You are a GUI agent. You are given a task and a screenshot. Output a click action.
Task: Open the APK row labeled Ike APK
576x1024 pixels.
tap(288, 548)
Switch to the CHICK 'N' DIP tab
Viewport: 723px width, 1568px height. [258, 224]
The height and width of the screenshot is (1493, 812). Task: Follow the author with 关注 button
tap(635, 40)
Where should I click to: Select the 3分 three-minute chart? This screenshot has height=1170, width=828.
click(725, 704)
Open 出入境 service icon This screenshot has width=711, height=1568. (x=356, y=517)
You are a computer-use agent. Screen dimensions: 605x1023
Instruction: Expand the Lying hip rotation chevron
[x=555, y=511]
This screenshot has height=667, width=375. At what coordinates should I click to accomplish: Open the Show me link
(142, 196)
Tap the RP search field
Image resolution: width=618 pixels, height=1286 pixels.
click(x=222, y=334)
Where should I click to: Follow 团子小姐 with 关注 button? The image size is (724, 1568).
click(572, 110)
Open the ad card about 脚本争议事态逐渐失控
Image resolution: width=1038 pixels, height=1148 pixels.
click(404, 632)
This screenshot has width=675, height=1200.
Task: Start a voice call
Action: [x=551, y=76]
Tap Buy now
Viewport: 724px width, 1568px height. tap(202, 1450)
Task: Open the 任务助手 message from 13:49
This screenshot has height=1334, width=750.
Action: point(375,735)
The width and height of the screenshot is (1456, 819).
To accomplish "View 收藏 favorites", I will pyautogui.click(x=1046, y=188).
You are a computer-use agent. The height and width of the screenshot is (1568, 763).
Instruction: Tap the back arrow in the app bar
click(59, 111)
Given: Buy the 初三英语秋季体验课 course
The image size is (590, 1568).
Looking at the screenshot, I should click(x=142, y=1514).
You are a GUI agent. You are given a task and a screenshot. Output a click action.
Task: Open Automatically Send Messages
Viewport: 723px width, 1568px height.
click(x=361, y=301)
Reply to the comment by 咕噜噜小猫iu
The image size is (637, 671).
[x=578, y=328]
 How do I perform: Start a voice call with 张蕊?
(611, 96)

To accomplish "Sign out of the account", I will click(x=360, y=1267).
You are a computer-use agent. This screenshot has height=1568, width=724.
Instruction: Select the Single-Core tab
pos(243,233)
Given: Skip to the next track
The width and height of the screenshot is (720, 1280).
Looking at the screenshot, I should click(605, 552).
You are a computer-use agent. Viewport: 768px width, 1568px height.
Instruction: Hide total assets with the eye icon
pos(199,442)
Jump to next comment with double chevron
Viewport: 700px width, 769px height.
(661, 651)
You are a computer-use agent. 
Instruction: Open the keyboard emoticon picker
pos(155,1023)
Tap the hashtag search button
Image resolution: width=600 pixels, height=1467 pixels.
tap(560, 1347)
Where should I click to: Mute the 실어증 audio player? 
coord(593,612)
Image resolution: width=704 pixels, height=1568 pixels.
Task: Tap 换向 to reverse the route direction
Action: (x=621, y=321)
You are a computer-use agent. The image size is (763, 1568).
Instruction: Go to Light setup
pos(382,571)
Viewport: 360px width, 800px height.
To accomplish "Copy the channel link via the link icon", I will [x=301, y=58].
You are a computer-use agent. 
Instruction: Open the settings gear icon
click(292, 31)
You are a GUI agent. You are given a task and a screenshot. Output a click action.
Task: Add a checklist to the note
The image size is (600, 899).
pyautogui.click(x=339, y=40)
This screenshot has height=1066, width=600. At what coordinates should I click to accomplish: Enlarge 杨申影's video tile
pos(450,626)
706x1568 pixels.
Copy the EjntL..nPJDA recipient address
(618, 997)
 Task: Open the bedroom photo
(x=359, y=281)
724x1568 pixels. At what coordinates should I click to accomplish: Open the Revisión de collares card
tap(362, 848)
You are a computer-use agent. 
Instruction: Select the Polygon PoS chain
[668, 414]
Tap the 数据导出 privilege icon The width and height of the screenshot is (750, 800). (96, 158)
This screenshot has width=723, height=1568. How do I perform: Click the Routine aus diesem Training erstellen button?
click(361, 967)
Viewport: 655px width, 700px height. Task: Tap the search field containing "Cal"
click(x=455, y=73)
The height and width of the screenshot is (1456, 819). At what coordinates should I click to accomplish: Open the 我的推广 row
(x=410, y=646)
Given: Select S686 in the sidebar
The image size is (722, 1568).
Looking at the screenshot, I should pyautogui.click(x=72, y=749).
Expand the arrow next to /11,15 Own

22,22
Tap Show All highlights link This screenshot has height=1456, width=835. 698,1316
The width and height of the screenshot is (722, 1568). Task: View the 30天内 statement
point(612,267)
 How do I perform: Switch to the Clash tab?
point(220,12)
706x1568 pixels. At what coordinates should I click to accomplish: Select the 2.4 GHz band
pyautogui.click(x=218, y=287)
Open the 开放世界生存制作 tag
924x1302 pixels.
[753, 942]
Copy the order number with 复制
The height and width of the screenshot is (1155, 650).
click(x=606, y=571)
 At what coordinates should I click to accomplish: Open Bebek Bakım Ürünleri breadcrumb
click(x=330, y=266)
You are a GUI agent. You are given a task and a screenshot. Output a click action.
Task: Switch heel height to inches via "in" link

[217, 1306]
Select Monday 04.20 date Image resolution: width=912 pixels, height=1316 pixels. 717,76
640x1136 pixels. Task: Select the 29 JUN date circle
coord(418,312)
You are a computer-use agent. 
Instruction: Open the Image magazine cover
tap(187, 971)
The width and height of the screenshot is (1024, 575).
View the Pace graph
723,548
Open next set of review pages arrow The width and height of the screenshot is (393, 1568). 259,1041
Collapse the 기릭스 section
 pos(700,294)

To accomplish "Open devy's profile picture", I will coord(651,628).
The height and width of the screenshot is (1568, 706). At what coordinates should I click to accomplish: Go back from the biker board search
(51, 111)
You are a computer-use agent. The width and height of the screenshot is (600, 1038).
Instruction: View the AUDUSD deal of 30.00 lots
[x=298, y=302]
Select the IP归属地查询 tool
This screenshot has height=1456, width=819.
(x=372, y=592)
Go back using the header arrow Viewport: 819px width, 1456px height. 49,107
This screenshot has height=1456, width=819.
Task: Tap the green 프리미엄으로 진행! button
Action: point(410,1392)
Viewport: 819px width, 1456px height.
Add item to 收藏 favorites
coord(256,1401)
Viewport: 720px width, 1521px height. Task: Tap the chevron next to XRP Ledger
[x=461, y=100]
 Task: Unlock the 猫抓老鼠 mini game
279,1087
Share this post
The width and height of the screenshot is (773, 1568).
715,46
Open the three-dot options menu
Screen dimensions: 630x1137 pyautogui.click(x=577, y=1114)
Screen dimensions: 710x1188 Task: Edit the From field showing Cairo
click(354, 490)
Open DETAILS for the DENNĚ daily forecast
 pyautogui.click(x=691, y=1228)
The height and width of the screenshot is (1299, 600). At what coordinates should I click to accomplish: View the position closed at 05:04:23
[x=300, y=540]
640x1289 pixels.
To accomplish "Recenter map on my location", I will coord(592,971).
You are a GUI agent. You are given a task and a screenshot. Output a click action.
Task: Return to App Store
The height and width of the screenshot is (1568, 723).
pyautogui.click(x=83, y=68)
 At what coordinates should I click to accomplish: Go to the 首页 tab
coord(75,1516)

################

Task objective – Copy the data word for word, beginning at its first line and continuing through the line that contains "Open 出入境 service", with that line included.

Exercise response –
You are a GUI agent. You are given a task and a screenshot. Output a click action.
Task: Open the APK row labeled Ike APK
576x1024 pixels.
tap(288, 548)
Switch to the CHICK 'N' DIP tab
Viewport: 723px width, 1568px height. [258, 224]
The height and width of the screenshot is (1493, 812). Task: Follow the author with 关注 button
tap(635, 40)
Where should I click to: Select the 3分 three-minute chart? This screenshot has height=1170, width=828.
click(725, 704)
Open 出入境 service icon This screenshot has width=711, height=1568. (x=356, y=517)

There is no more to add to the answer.